Could you please first describe the protocol you have developed to acquire the images? This will help guide you in a good direction to build a robust tool.



(FYI, the macro doesn’t work well for me . It either shows mostly black or almost fully white for both images, so it seems there some global settings in ImageJ that makes the macro not be generic (yet))

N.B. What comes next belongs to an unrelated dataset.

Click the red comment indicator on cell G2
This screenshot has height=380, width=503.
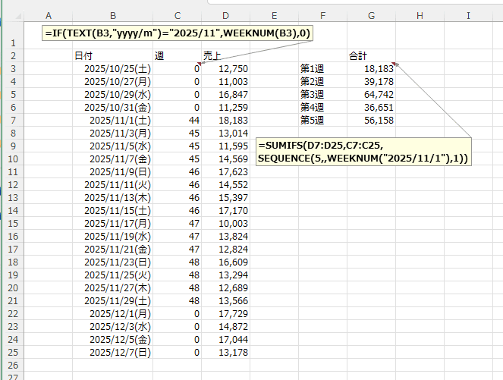point(394,64)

Hey Oburri, Thanks a lot for taking your time. So the bottomline is that these images were just test images. We plan to have a black backdrop with the plant and the plant only. The problem is that the macro only ‘measures green’ but if you look at the second image I initially shared, it has a slightly purplish color near the bottom of the stem which the macro won’t consider. As for your run with the macro, I initially had the same result but I rerun it a couple of times and I somehow ended up with this image:

Try running the macro on this photoshopped image and then with the original image maybe that will fix it? If not I think just waiting and the rerunning it works. I really don’t know why it works this way

Hello @Yash_Rajesh_Bhora and @oburri

well, the macro seems to be written for a very specific images, with some “magic numbers”, like min[0]=44 and max[0]=122 in line 17-18.
You can play on these numbers, but I don’t think this macro will help you. If you record clean images, with the camera at the same position over the whole experiment, uniform lighting and background, you shouldn’t have any problem segmenting the whole plant, regardless of its color (except if it’s as black as the background, but that shouldn’t happen very often for a plant). I am almost sure that the only commands you will need are “Split channels” + “Adjust threshold”, or “Color threshold”. The first test image is ok, but the second is an example of what you want to avoid.
So my advice would be that you first record a few images of your own experiment and submit them to us.
None of my business, but when you estimate the size of the plant, how do you take into account the leaves that may grow towards the camera? They will appear narrower than if they grow perpendicular…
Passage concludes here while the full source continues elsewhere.